Task input –
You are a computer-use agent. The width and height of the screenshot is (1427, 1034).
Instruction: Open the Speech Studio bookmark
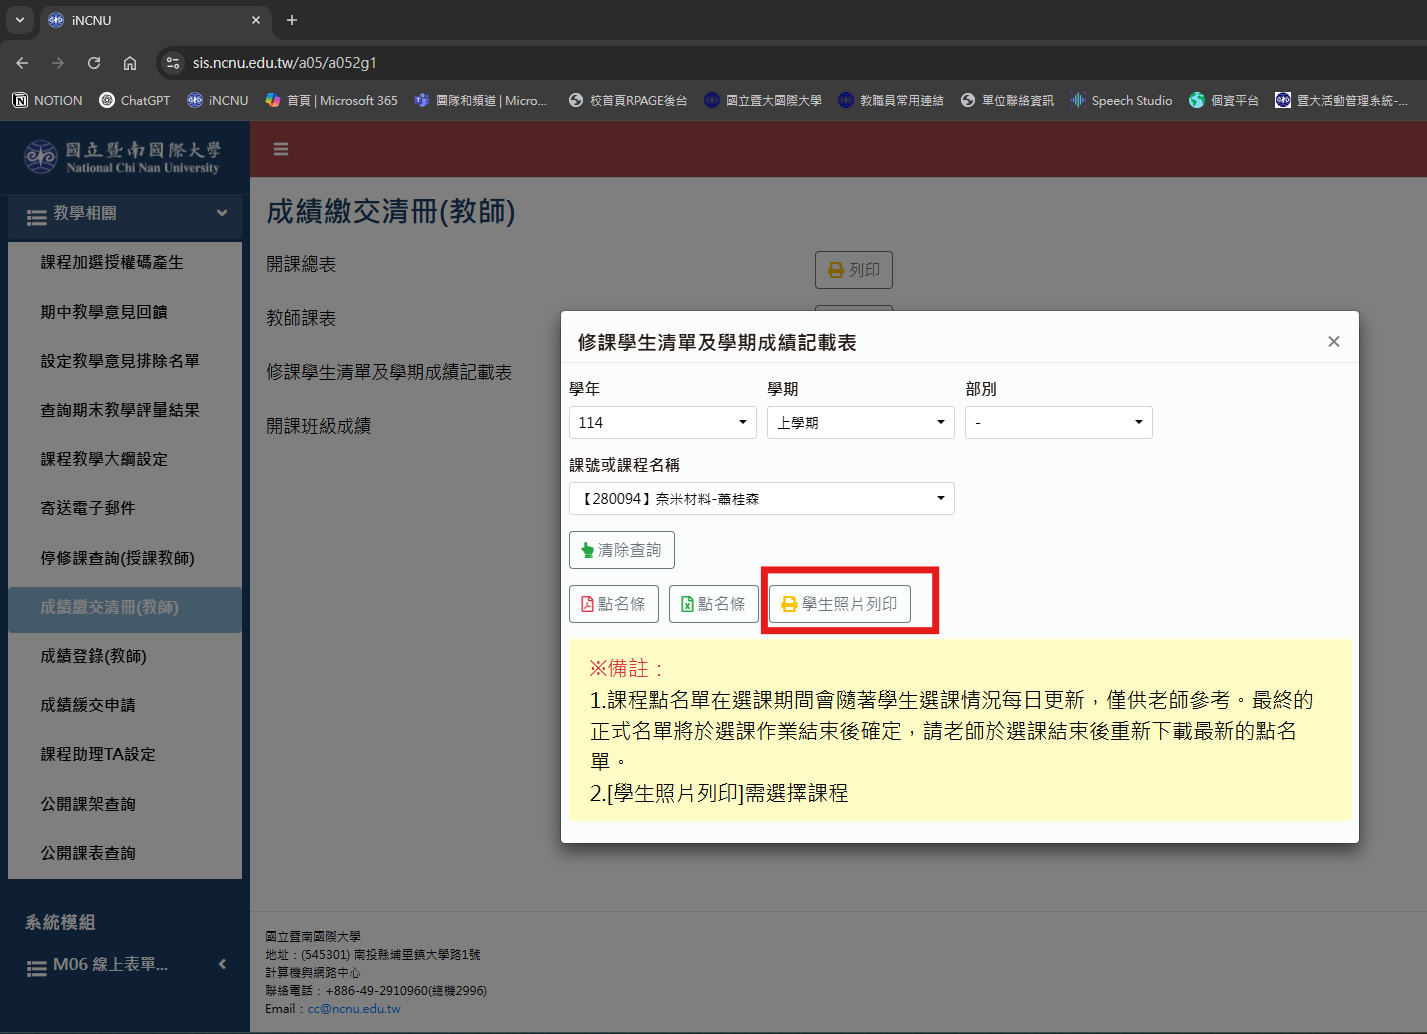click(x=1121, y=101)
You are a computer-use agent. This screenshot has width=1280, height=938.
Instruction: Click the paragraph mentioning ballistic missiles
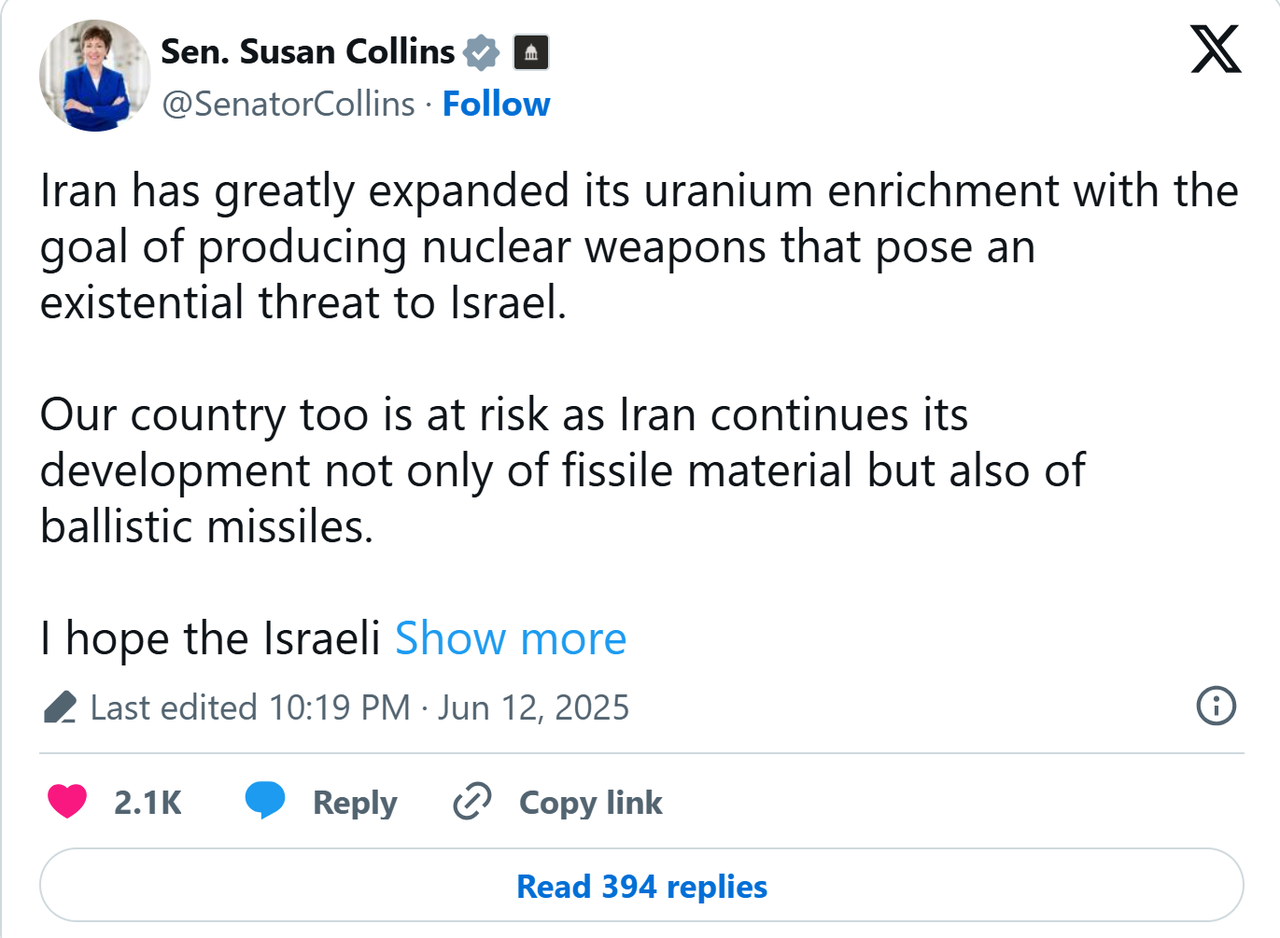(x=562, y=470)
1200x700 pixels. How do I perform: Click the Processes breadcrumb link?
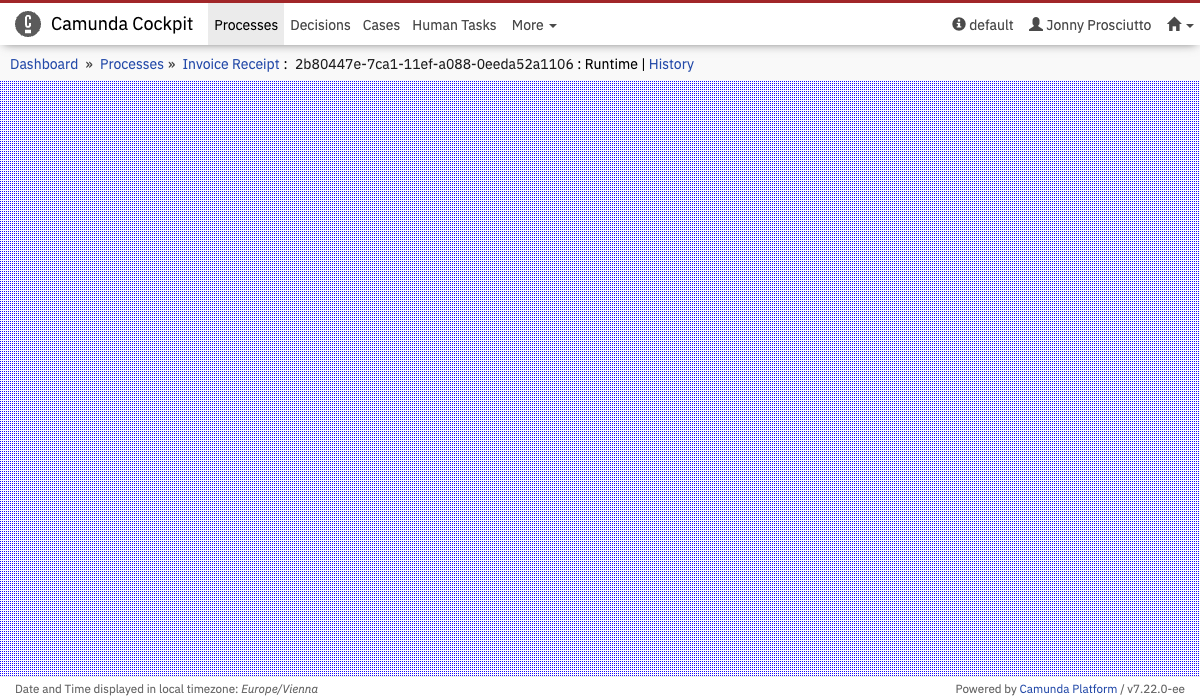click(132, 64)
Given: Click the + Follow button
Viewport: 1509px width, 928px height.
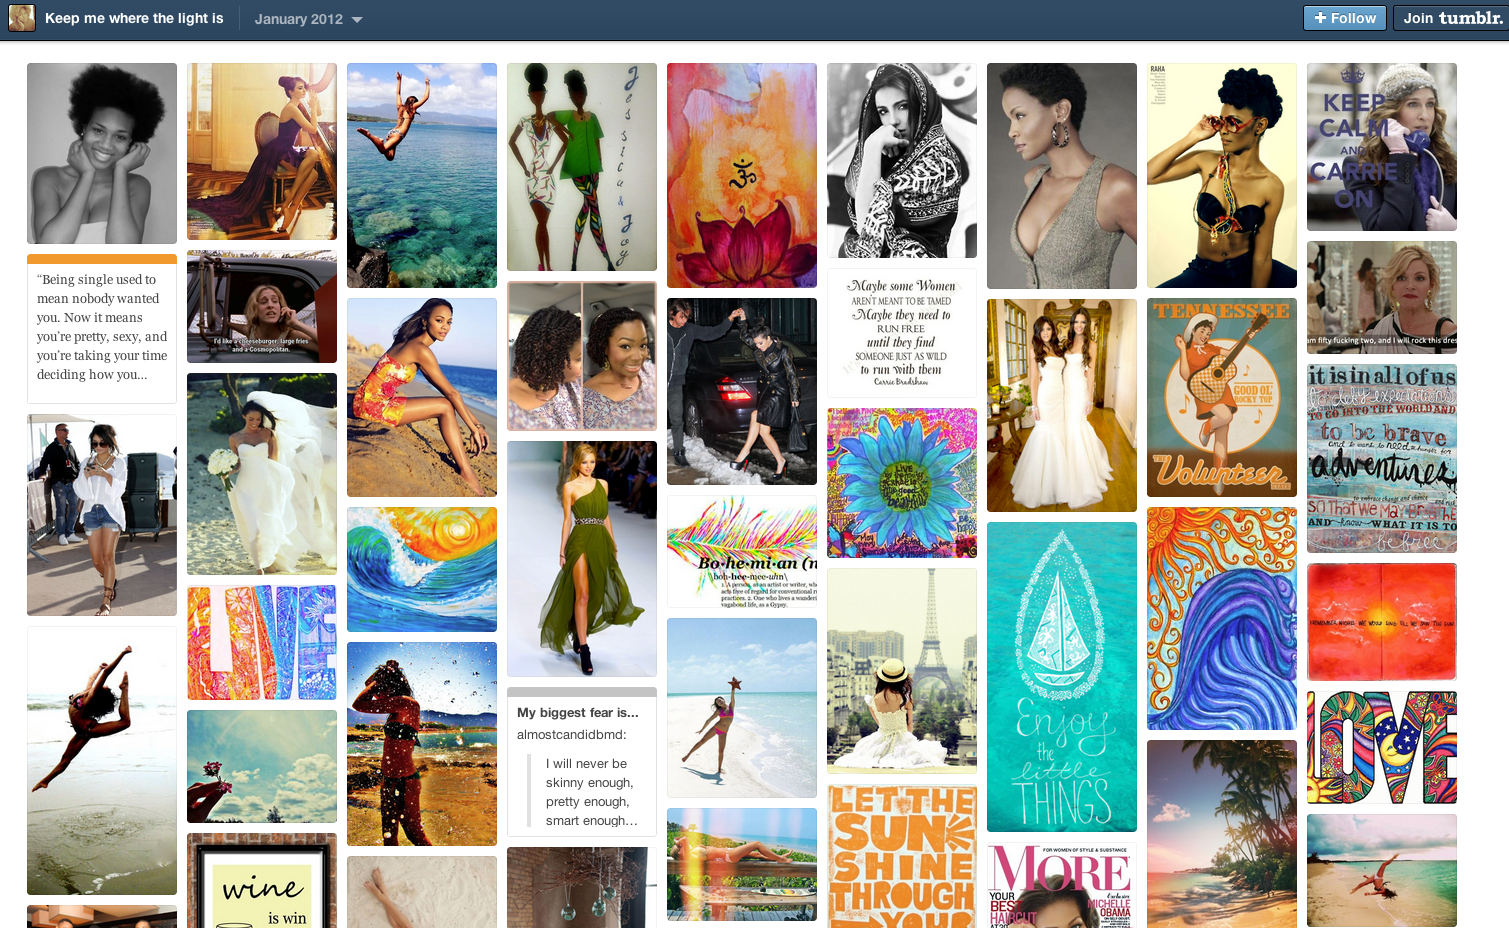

Problem requirements – Convert every line of the records above into a Markdown table with the columns Row and Record line. Put the row number in Row and the line itself in Record line, skip blank lines, and leave the pictures out of the answer.

Solved exercise –
| Row | Record line |
|---|---|
| 1 | You are a computer-use agent. The width and height of the screenshot is (1427, 1034). |
| 2 | Instruction: Open the Speech Studio bookmark |
| 3 | click(x=1121, y=101) |
| 4 | You are a computer-use agent. This screenshot has width=1280, height=938. |
| 5 | Instruction: Click the paragraph mentioning ballistic missiles |
| 6 | (x=562, y=470) |
| 7 | 1200x700 pixels. How do I perform: Click the Processes breadcrumb link? |
| 8 | click(132, 64) |
| 9 | Given: Click the + Follow button |
| 10 | Viewport: 1509px width, 928px height. |